Monday 7 May 2012

666: THE PROPHECY

AND LO, IT SHALL BE SPOILED

Numerology isn't much of a basis for movies: be it algebra, trigonometry or quadratic equations, there's little in the way of exciting drama that can be gained from what is essentially your maths homework. Adapting basic arithmetic for the screen has given us the absurd Knowing, in which Nic Cage deciphers a string of apparently random digits just in time for the annihilation of the human race, or the even more absurd The Number 23, in which Jim Carrey starts seeing 23 all around him and goes mad. And if counting isn't inherently cinematic, nor are clocks and calendars, as suggested in this ridiculous pudding of number-spotting and religious whackjobbery in which the world might be under attack from mysterious interdimensional forces purely on the basis of the arbitrary number sequences we use to denote the time and date.

[Excerpts from a dataset]
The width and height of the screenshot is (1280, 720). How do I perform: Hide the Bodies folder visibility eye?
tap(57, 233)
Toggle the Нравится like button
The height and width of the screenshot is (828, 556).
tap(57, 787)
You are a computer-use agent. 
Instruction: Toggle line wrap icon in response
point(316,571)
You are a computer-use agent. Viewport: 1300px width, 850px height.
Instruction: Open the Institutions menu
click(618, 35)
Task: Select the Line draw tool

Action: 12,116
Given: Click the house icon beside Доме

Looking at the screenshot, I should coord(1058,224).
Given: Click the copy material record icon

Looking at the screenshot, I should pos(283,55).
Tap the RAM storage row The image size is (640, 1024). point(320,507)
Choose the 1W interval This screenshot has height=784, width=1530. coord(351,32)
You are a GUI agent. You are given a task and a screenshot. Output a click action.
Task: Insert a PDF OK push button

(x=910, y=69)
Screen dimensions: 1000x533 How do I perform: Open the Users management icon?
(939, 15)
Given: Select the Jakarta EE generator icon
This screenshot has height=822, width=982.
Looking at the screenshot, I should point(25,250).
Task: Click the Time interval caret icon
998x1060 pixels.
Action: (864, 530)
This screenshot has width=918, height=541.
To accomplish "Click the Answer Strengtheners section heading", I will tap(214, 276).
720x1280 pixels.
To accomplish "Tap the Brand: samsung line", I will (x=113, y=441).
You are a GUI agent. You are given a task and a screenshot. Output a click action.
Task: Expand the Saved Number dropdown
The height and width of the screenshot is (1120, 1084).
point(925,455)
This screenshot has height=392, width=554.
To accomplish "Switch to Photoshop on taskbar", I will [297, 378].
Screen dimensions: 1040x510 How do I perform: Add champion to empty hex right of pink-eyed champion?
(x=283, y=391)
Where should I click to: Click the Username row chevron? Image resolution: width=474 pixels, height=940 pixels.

Work instructions: According to the review of 666: The Prophecy, what does Nic Cage decipher in Knowing?

Result of this task: A string of apparently random digits.